Color tunable dual-phase transparent glass ceramics for warm white light-emitting diodes

Abstract

Currently, Ce³⁺:Y₃Al₅O₁₂ phosphor converted white light-emitting diodes suffer from a deficiency of adequate red components and easy aging of the organic silicone matrix. Herein, Ce³⁺/Mn²⁺/Si⁴⁺:Y₃Al₅O₁₂ phosphors were synthesized via a traditional solid-state reaction and they can emit intense red luminescence, which is attributed to the Mn²⁺:⁴T₁ → ⁶A₁ spin-forbidden transition under the excitation of blue light via efficient energy transfer from Ce³⁺ to Mn²⁺. Temperature-dependent emission spectra and luminescent decay curves evidence that Mn²⁺ activators partition into both the Al³⁺ octahedral and Y³⁺ dodecahedral sites, whereas the Si⁴⁺ sites located in the Al³⁺ tetrahedral site are charge compensators.
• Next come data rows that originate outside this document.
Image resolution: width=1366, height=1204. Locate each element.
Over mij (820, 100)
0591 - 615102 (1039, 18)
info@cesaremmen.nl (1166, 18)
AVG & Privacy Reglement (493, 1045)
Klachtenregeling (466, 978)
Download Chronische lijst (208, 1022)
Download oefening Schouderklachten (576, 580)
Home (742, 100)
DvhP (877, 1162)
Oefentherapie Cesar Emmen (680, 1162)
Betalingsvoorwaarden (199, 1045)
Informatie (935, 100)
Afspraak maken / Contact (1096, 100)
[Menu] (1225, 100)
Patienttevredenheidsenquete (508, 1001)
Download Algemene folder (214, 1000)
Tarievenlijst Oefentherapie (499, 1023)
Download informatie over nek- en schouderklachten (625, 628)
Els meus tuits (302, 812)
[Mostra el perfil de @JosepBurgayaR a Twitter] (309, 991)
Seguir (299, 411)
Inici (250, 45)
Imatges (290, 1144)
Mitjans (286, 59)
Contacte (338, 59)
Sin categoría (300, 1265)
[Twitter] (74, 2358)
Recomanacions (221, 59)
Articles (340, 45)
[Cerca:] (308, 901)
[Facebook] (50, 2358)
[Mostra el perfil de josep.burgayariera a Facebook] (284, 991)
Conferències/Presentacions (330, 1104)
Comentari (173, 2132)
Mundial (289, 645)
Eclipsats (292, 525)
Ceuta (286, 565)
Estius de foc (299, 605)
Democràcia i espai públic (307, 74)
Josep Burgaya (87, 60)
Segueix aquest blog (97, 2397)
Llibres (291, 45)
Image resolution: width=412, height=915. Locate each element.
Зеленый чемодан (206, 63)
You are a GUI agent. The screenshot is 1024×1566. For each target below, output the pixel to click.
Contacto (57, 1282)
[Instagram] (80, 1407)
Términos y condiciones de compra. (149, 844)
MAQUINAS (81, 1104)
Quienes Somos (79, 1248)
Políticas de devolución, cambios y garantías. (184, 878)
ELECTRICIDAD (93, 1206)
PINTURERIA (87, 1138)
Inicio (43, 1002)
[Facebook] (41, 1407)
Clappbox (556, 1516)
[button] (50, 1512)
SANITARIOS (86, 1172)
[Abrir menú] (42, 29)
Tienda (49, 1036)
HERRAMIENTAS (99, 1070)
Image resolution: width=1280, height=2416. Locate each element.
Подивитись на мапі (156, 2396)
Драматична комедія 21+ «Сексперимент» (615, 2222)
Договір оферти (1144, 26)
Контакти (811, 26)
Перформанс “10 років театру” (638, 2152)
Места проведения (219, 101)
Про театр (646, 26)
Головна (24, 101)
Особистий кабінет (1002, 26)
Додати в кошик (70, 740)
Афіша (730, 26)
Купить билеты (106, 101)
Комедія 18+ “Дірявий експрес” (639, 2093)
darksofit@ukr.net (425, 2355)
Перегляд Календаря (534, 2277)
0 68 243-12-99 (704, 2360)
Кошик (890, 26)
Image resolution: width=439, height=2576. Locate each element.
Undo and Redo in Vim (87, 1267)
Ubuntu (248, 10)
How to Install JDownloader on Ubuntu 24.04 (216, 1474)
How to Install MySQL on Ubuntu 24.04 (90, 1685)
Furthermore, inorganic Ce³⁺:Y₃Al₅O₁₂ and Ce³⁺/Mn²⁺/Si⁴⁺:Y₃Al₅O₁₂ dual-phase transparent glass ceramics were successfully fabricated via a low-temperature co-sintering technique to replace the phosphor in organic silicone as a color converter, and red to yellow tunable luminescence can be easily achieved by controlling the content of red phosphor in the glass matrix. Note that by combining the fabricated dual-phase glass ceramics with the InGaN blue chip, warm white light-emitting diodes with a superior optical performance and excellent heat-resistance stability were successfully constructed.